• Task:
Return every line from the one with "Expand pagination using" through the one with "Task: Open the sticker tool", inclusive, exactly as it appears below.

• Pixel coordinate grounding data:
....................

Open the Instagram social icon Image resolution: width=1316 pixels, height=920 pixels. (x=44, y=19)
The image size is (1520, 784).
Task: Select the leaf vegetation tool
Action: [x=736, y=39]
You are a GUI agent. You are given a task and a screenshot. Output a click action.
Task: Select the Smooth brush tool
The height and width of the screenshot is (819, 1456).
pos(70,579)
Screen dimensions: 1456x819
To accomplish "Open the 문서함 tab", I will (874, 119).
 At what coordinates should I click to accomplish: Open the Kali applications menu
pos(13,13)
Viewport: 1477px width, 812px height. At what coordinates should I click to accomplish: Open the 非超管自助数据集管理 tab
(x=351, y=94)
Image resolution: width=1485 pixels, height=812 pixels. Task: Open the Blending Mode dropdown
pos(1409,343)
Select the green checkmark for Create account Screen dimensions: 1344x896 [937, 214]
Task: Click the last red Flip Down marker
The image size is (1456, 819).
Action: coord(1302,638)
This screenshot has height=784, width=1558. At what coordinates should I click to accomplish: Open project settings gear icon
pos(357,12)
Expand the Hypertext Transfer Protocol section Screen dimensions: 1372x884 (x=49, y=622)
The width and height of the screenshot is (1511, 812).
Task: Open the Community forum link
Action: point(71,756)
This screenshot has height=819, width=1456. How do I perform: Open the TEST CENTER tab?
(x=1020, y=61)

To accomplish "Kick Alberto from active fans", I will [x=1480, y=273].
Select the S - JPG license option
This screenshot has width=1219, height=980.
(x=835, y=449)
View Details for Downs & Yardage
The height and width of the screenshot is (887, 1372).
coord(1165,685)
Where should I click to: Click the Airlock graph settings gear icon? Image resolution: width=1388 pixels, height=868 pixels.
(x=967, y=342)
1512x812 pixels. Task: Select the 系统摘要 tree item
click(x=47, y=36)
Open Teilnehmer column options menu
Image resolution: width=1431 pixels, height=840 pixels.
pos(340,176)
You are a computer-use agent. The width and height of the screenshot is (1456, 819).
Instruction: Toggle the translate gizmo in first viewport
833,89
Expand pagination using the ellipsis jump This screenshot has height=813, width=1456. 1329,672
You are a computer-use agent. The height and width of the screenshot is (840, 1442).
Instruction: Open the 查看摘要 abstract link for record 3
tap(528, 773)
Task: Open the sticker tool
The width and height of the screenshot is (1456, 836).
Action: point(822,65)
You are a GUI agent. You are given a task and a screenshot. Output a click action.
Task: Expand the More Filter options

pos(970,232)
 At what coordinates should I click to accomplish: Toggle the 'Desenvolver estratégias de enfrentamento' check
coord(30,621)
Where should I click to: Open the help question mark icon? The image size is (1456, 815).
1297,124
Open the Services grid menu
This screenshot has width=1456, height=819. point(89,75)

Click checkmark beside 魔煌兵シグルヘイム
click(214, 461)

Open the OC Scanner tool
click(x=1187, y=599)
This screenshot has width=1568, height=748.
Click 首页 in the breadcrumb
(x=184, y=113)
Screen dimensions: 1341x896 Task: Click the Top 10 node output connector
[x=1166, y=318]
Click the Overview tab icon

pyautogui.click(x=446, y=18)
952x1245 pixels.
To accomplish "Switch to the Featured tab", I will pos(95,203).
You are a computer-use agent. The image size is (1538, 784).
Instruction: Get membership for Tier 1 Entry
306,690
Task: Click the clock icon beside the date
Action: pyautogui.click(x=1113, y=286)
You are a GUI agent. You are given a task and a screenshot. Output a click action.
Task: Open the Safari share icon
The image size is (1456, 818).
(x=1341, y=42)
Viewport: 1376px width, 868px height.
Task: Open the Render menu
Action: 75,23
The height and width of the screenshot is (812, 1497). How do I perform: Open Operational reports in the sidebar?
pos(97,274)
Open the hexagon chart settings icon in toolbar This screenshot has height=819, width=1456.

....................

• Final answer:
Expand pagination using the ellipsis jump This screenshot has height=813, width=1456. 1329,672
You are a computer-use agent. The height and width of the screenshot is (840, 1442).
Instruction: Open the 查看摘要 abstract link for record 3
tap(528, 773)
Task: Open the sticker tool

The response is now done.